Denmark’s central bank reduced its economic growth forecast for this year as Scandinavia’s weakest nation struggles to increase exports and private consumption amid a European recession.

Gross domestic product will grow 0.5 percent in 2013, the Copenhagen-based bank said today, lowering its 0.8 percent March forecast.
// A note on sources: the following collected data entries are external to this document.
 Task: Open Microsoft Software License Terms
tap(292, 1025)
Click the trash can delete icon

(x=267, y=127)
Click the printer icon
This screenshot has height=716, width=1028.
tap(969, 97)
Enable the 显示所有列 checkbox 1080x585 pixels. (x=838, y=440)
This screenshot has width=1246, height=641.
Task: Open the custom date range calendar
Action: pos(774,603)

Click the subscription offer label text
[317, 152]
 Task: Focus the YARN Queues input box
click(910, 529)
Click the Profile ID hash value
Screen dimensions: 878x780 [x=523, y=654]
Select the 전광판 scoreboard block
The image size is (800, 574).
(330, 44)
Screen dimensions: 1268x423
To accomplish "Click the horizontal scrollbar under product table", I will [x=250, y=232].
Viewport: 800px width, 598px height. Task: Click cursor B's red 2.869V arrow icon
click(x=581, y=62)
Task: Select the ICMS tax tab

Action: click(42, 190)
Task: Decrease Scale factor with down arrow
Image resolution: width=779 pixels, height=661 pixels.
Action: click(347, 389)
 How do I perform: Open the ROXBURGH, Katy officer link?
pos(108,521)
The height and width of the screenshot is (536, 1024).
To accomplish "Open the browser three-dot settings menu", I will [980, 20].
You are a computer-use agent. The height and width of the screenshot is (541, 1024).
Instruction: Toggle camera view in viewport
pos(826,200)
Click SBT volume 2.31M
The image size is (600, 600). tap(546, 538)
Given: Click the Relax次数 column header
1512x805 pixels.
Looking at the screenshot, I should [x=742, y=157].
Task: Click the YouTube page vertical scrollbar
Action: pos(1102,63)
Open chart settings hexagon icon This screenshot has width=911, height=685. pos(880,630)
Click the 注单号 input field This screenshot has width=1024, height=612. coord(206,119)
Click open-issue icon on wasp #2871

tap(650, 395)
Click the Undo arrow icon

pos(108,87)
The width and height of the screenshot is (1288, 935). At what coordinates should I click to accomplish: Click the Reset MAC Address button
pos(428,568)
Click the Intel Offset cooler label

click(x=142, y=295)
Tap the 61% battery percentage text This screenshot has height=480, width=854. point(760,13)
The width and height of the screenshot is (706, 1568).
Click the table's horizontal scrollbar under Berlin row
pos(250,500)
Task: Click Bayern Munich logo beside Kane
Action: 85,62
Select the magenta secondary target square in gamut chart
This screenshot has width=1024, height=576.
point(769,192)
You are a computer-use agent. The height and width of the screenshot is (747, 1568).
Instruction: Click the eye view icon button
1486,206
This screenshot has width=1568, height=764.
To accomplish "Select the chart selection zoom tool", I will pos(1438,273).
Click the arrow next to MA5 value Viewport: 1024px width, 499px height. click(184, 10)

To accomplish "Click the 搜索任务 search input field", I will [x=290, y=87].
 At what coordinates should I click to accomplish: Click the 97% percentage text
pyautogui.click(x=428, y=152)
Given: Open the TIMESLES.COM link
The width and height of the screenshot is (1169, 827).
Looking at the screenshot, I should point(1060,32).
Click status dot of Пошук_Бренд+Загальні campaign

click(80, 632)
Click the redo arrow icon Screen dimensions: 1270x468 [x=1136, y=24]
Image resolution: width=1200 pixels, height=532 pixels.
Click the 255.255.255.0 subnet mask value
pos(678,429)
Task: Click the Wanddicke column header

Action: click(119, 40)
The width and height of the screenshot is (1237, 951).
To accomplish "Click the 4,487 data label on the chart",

The economy will expand 1.7 percent in 2014 and 2015, matching prior estimates, the bank said.

“The economic situation doesn’t warrant easing of fiscal policy, even though the normalization of private-sector demand has been protracted,” Governor Lars Rohde said in a statement. “Instead, focus should be on increasing private and public sector productivity.”

The economy is struggling to emerge from a burst property bubble, which triggered a banking crisis and wiped out more than a dozen lenders since 2008. The $300 billion economy, home to diabetes-drug maker Novo Nordisk A/S (NOVOB), is also suffering from slowing export demand from the 17-nation euro area economy, which is set to contract for a second consecutive year, according to the average estimate of 47 economists surveyed by Bloomberg.

Denmark’s economy returned to growth in the first quarter buoyed by a gain in consumer spending and rising inventories. GDP (DEGDPNQQ) rose 0.2 percent after contracting a revised 0.9 percent in the last three months of 2012, Statistics Denmark said May 31. The economy shrank 0.5 percent last year.

The government on May 27 cut its growth forecast for this year to 0.5 percent from the 0.7 percent predicted in April. It kept its 1.6 percent growth projection for 2014.

Denmark has a fixed exchange-rate policy and pegs its krone to the euro. The central bank targets a krone rate of 7.46038 against the single currency. The bank in May cut its key lending rate to 0.2 percent from 0.3 percent and kept its deposit rate at minus 0.1 percent.